Problem description: Please copy the data starting with the line containing "This screenshot has" and going on through the end, replacing "Switch" with "Change" and changing nothing else. Omit the pictures from your copy.
-=-=-=-=-
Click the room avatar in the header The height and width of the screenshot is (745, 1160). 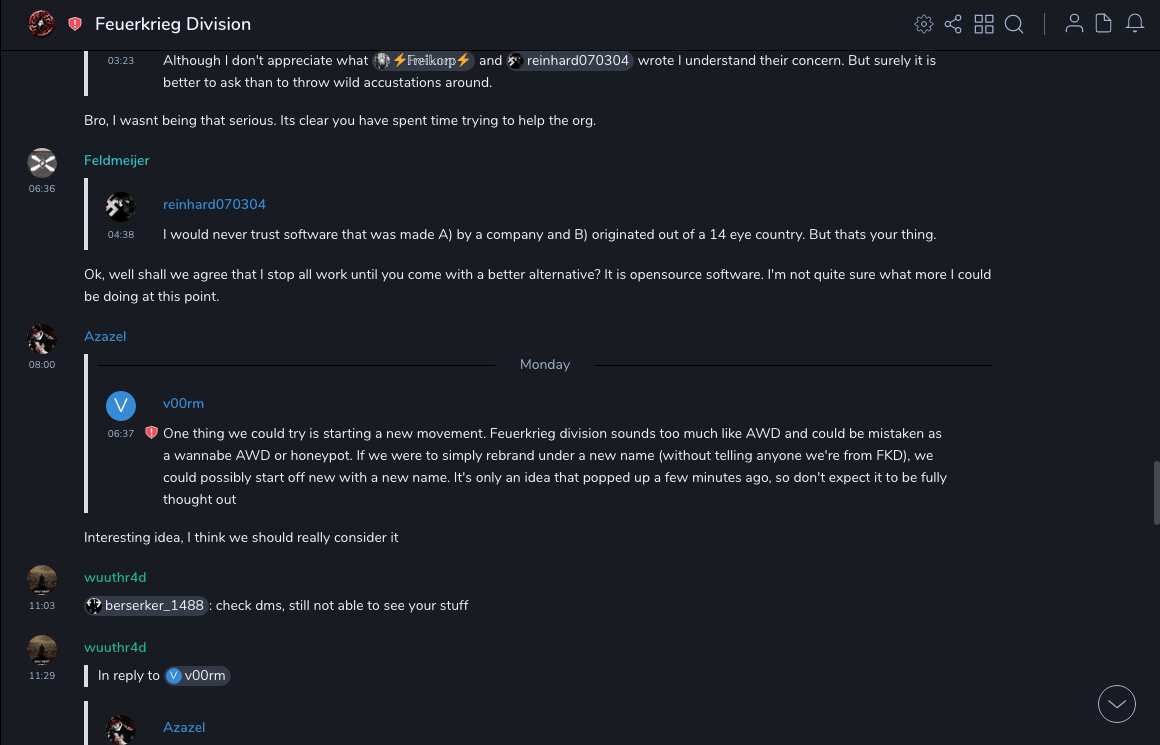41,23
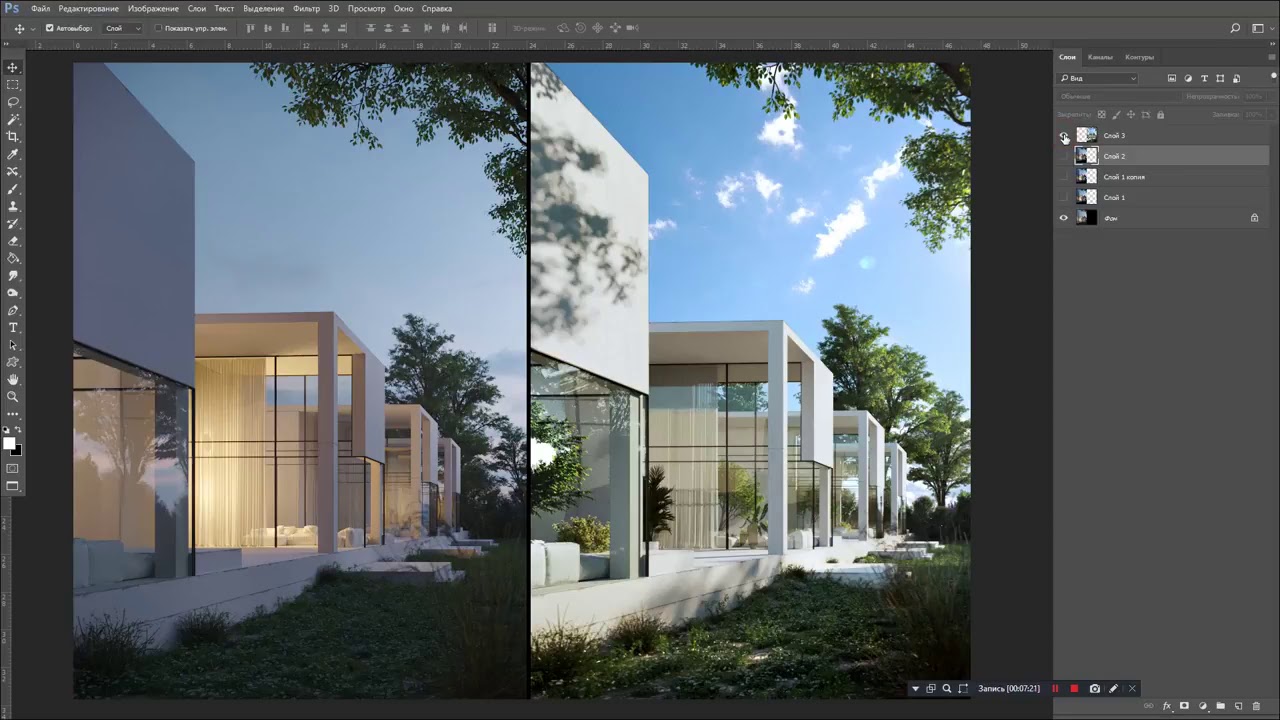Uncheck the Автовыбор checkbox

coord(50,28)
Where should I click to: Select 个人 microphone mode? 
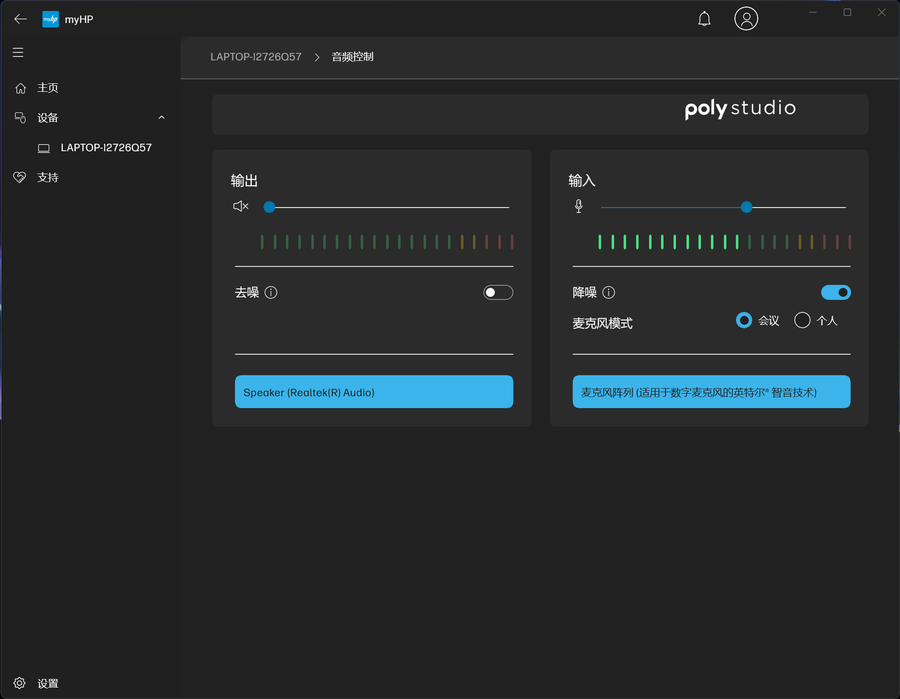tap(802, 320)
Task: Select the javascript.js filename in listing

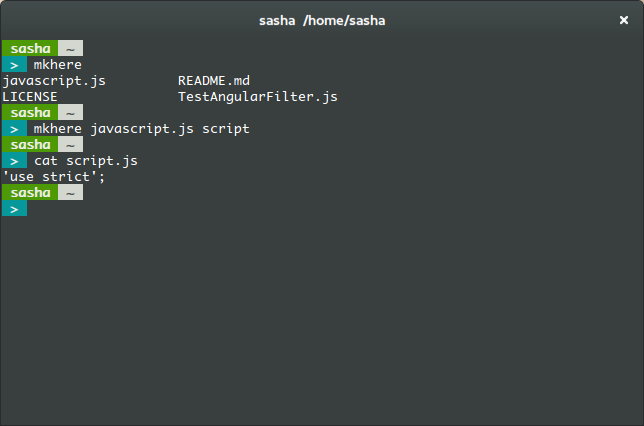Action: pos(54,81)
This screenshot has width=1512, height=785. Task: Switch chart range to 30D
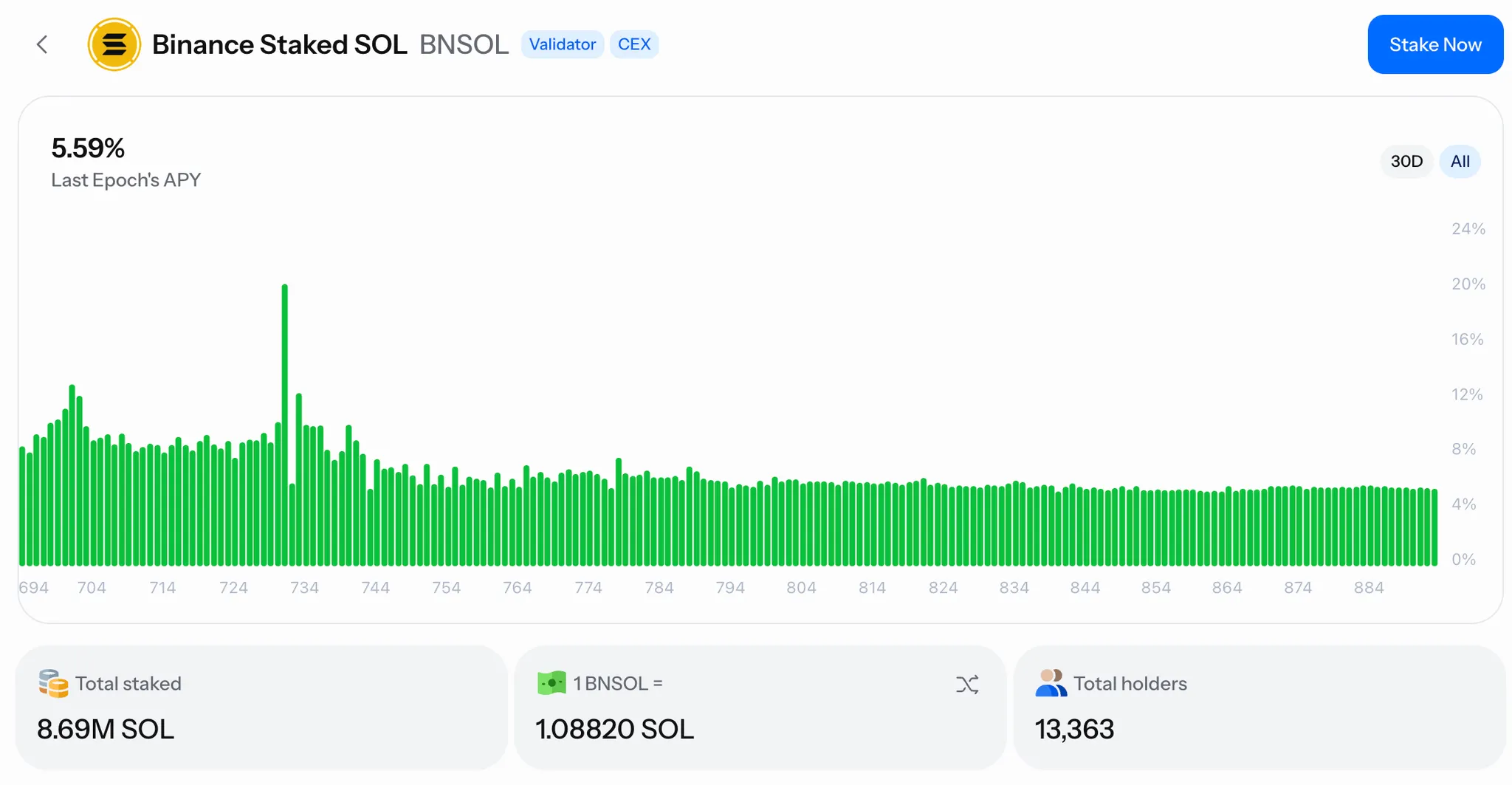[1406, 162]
-=-=-=-=-
Final result:
This screenshot has width=1512, height=785. Task: Change chart range to 30D
[1406, 162]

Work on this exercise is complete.